- Aim
Express everything from the line containing "Where should I click to: Edit" down to the end of the records below as a JSON list of strings, one string per line, with blank lines omitted. Leave the pictures out of the answer.

※

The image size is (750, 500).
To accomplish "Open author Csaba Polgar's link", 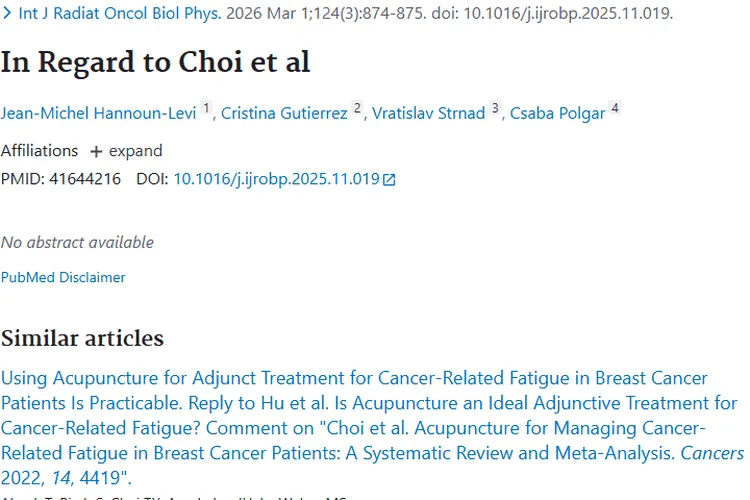I will (x=557, y=113).
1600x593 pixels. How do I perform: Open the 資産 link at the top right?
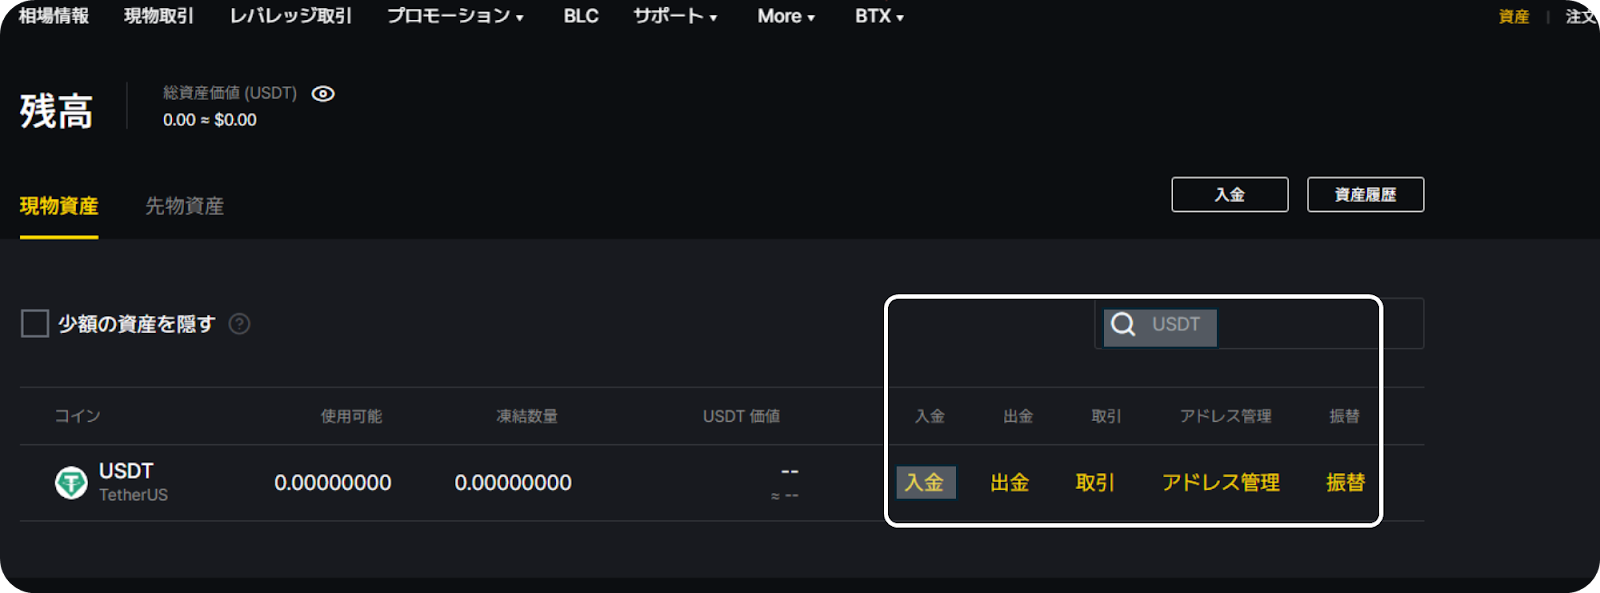(1514, 17)
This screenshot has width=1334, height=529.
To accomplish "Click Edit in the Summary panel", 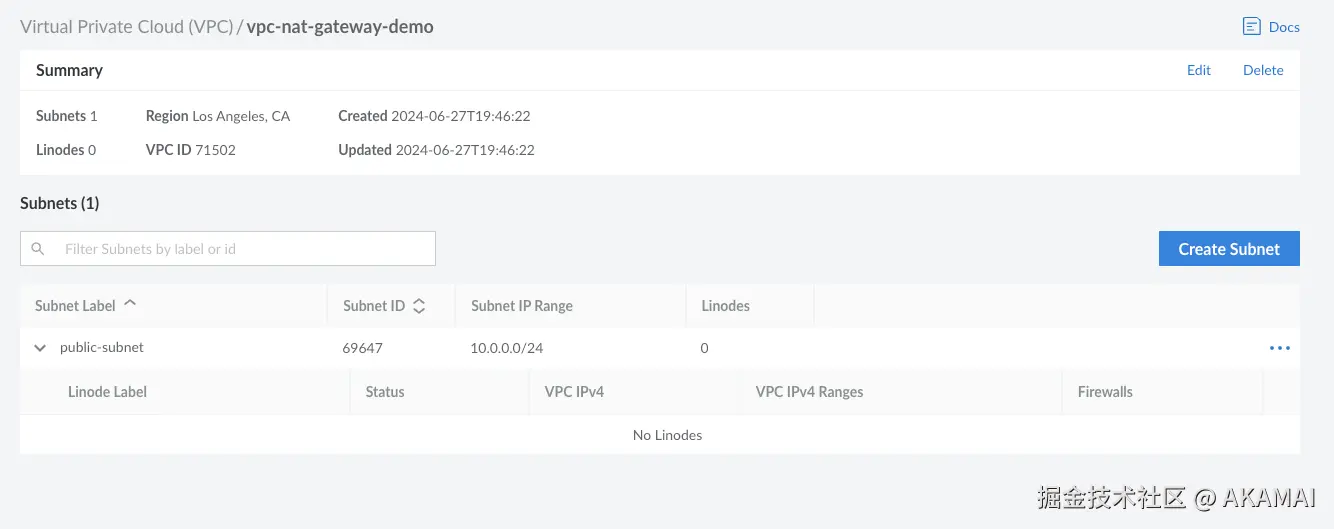I will [1199, 70].
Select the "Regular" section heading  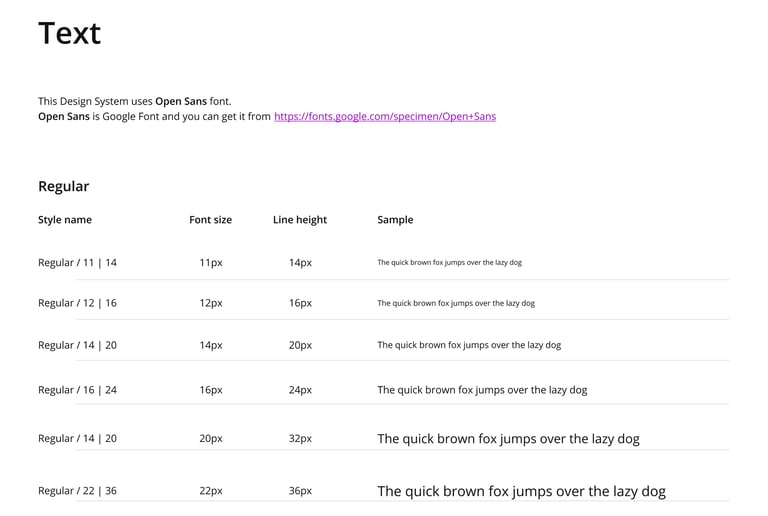(x=63, y=186)
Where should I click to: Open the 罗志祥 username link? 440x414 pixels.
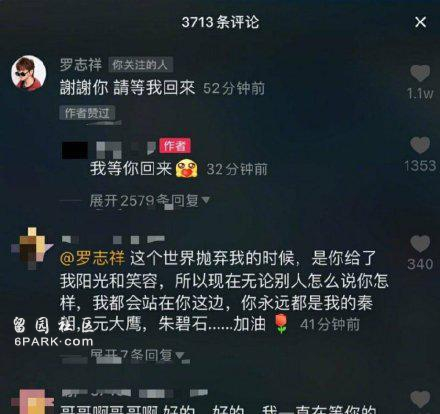[81, 65]
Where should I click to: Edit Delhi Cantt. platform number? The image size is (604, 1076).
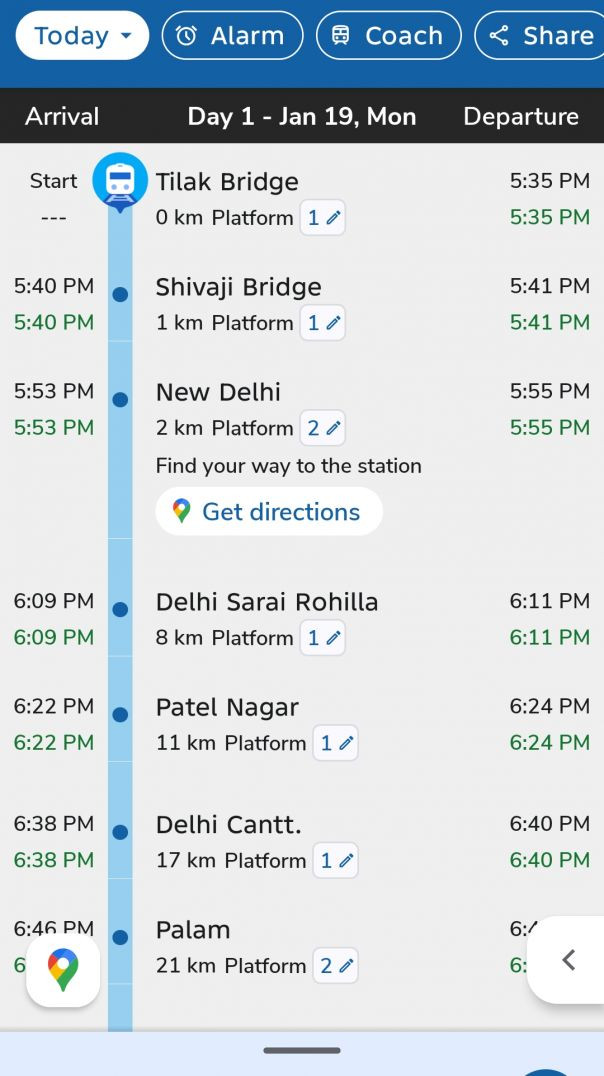click(335, 860)
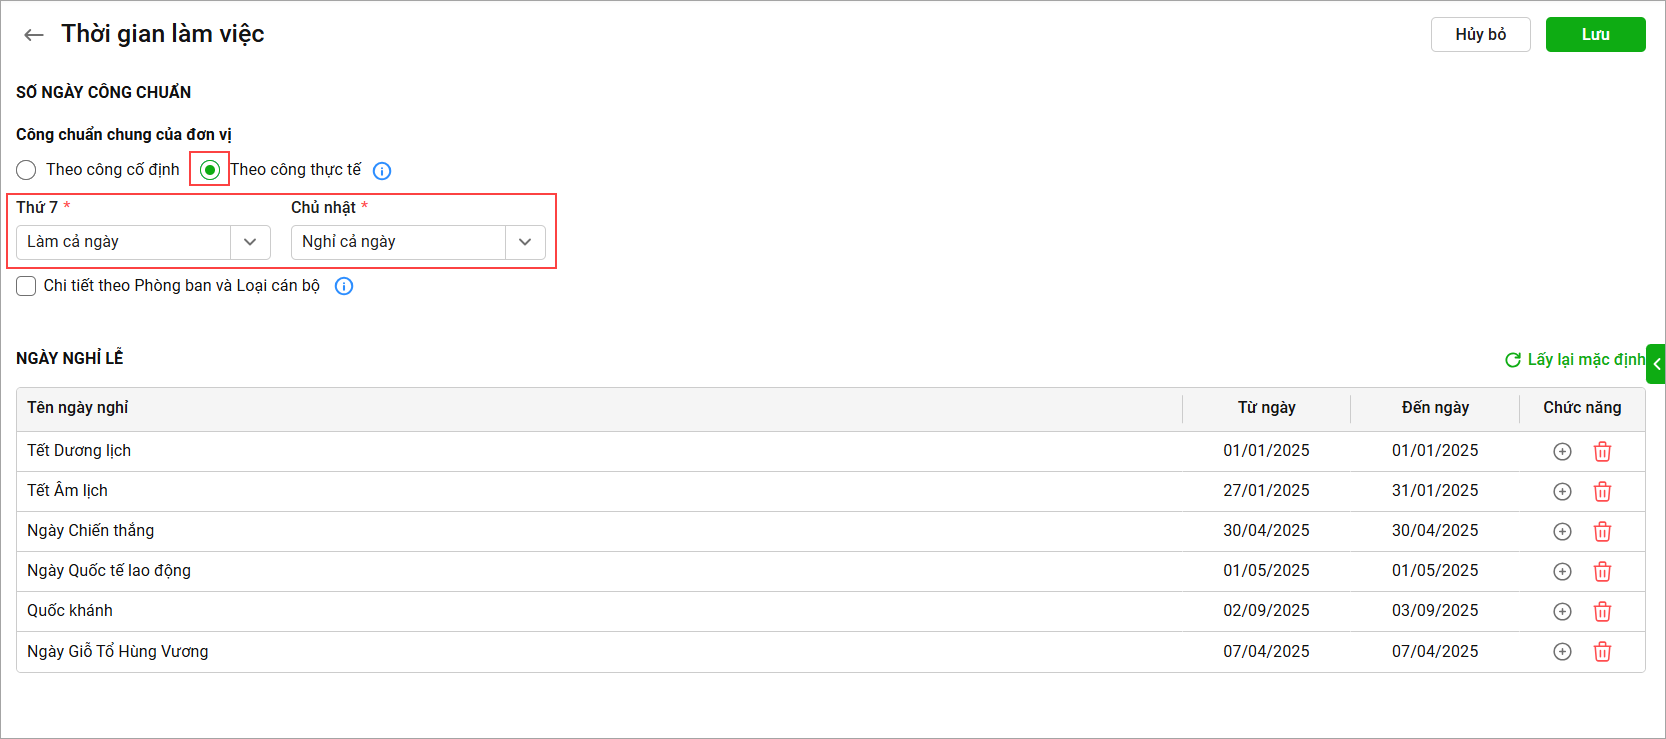Viewport: 1666px width, 739px height.
Task: Click info icon next to Theo công thực tế
Action: 382,171
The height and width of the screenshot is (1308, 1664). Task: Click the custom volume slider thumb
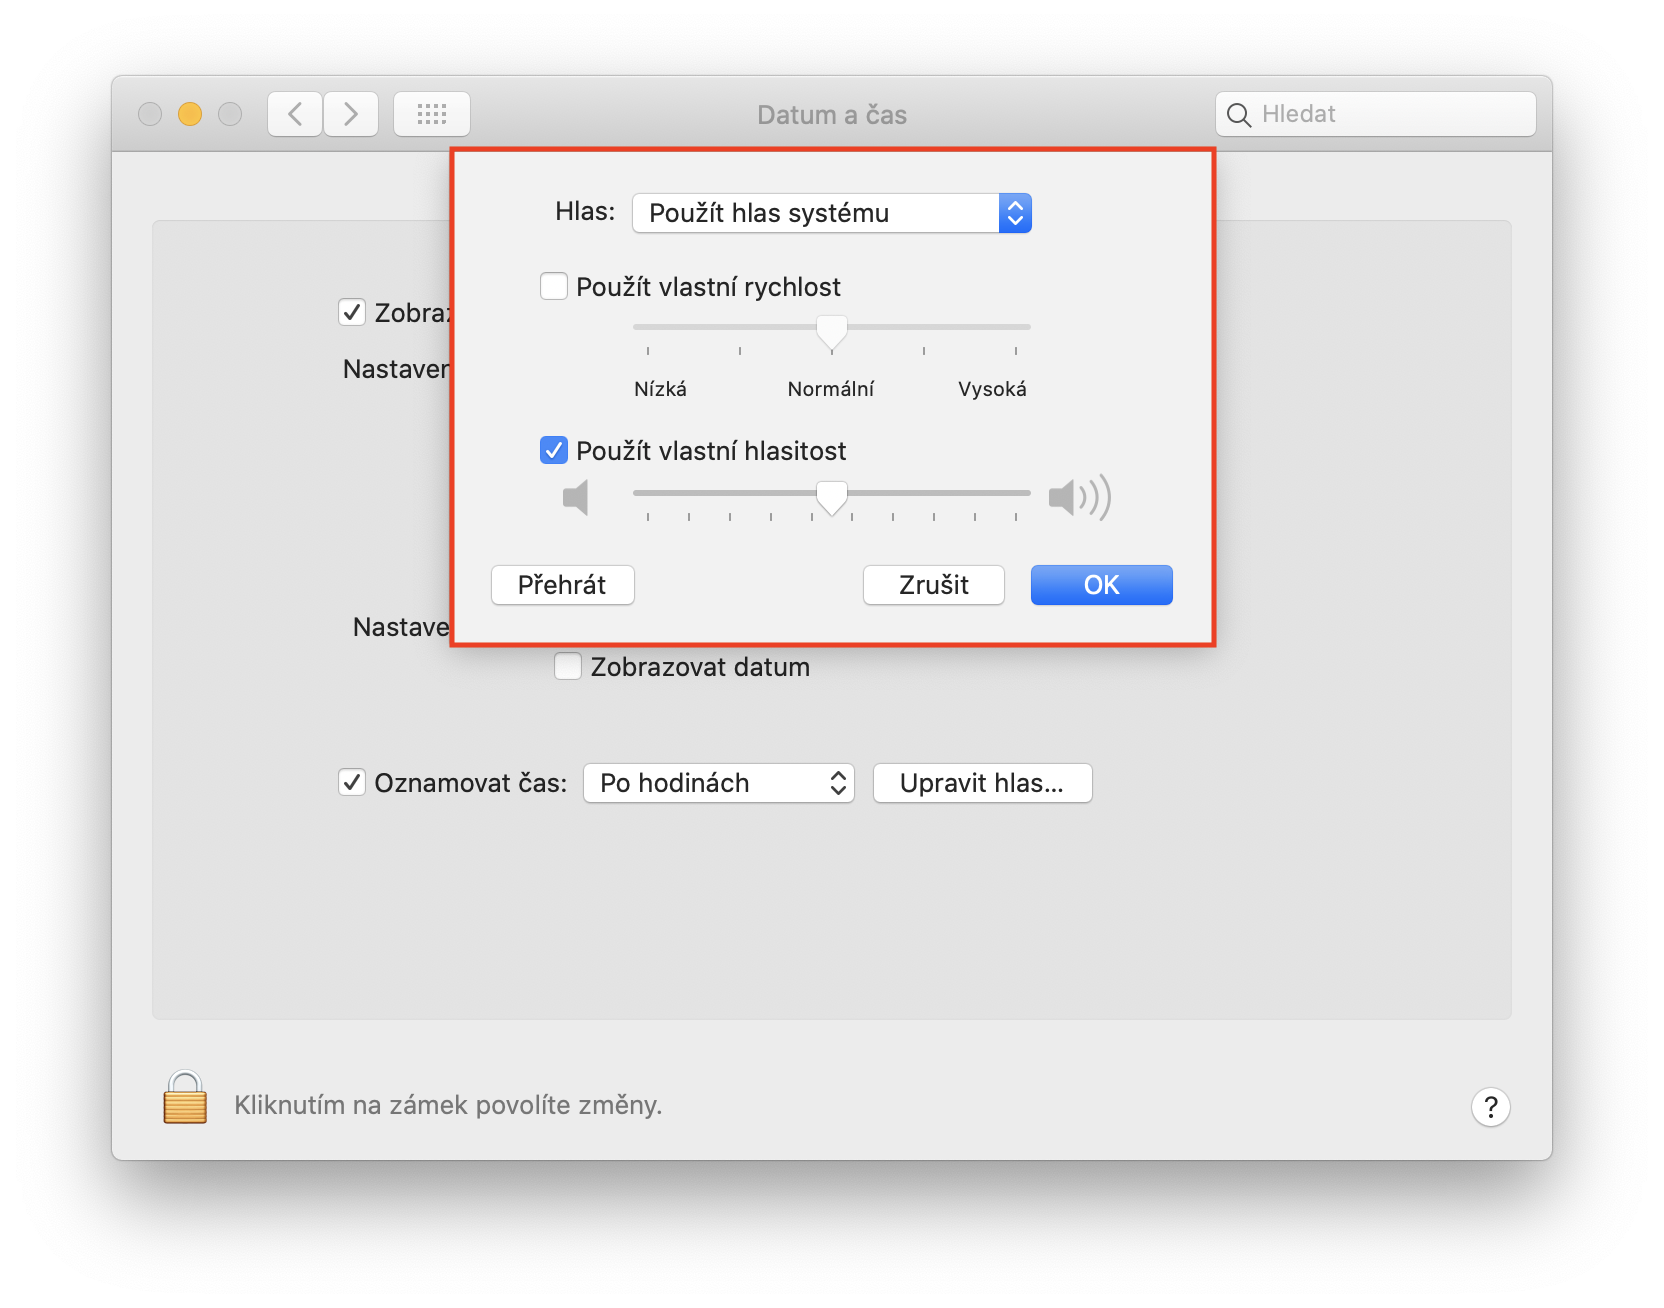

※

- Solution for this problem
[
  "Where should I click to: Edit Delhi Cantt. platform number? The image size is (604, 1076).",
  "click(335, 860)",
  "Viewport: 1666px width, 739px height.",
  "Task: Click info icon next to Theo công thực tế",
  "Action: 382,171",
  "The height and width of the screenshot is (1308, 1664). Task: Click the custom volume slider thumb"
]